Technology not only enhances teaching, it also allows for online teachers with more to offer, notes Rosa. “If students embrace the tech we have introduced, it will give them an edge when they study. In fact, online learning gives you an edge – it broadens perspectives because of the tech – and then of course, the lecturers are both academics and industry experts: they infuse life into the learning content, which is constantly updated. Students are then getting the theoretical basis, as well as the experiences of experts, which is current – so even a graduate knows what the world of work is like at that particular moment.”
Rosa, herself a ‘pracademic’ (academic with practical industry experience) believes strongly that “whoever is lecturing at any institution needs to have one foot in academia and the other in industry”.
Why it works
The convenience of studying online is probably the biggest driver in the rapid rate of enrolment in online courses – in South Africa and globally. This, and the growing need for people to improve and upskill themselves in the most convenient ways possible, acknowledges Rosa.

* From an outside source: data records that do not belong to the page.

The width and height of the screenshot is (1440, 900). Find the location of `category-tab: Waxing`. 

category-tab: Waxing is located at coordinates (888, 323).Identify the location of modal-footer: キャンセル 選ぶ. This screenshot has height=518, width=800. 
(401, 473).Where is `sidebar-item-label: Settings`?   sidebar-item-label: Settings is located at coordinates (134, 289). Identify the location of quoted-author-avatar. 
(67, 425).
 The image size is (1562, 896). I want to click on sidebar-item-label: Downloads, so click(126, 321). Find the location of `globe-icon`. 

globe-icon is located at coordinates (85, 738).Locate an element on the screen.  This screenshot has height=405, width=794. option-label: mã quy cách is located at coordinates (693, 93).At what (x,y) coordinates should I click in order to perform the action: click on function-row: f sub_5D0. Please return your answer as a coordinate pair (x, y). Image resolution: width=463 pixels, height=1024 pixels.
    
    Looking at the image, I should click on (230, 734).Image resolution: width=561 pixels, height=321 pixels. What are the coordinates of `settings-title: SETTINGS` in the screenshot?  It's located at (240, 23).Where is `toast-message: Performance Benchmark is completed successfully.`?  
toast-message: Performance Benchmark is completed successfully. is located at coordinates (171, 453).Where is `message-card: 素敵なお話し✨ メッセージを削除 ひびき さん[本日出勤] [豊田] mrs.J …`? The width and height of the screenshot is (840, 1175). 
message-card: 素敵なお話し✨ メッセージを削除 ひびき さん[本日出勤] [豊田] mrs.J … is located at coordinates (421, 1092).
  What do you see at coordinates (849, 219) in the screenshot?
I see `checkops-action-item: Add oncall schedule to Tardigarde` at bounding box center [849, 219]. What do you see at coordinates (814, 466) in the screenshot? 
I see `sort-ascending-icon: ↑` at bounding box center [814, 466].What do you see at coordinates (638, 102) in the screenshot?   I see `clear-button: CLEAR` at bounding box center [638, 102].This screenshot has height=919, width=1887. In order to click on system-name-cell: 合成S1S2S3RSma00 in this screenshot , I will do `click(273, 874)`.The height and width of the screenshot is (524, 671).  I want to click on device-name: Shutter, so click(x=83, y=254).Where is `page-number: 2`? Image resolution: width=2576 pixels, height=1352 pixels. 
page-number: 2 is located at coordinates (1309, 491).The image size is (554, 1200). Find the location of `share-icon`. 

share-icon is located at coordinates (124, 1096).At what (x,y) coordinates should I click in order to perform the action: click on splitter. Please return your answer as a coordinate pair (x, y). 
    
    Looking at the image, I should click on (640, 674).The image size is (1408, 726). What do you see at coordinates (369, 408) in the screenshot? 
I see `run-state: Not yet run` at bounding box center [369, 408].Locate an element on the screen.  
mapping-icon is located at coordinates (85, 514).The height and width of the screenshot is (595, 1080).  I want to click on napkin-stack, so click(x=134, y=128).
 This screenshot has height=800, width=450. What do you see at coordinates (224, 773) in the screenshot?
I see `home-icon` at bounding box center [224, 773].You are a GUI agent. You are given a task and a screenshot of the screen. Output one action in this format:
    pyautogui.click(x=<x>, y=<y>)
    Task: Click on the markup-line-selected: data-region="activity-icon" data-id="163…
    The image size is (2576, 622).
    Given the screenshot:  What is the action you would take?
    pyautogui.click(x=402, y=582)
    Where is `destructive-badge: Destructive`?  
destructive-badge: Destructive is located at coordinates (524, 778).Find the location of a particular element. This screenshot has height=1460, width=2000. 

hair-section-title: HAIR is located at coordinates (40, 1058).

“We live in a knowledge economy globally, and it’s important to build up skills in the marketplace. We also live in a society where people want to do things quickly and efficiently, and online learning especially benefits people who are constantly on the move, working, have families and can’t sit in a classroom fulltime. So online courses are convenient, especially micro courses that can be completed during a lunch hour – Coursera, for example, offers numerous courses endorsed by credible universities.
Businesses and organisations, too, are buying into online certification as a training tool because “it’s more productive,” notes Rosa. “In the past, staff had to take days out of office for workshops and courses, which only served to hype them up for a short while, and then the effect disappears – now, it’s more productive for businesses to have their staff complete courses online.”
Cecelia Rosa’s tips for successful online learning
I think the first thing would be to research the institution, and whether it is accredited as there are many ‘fly-by-night’ offerings.
Then, question why you want to study, what the outcomes you want to achieve are when you do a course, and whether it will assist you in enhancing your career and work prospects.
Finally, embrace the tech to start with; at IMM we are developing our courses so students can access them anywhere, even on mobile phones, and actively engage with the content. If you don’t, you’ll be a mediocre student; successful, high achievers engage with, analyse and dissect the material, using cognitive approaches. Just reading and not questioning doesn’t make you marketable. The workplace environment is unpredictable and fluid, and to succeed in it, you need to apply your learning and you can only do that by engaging with it.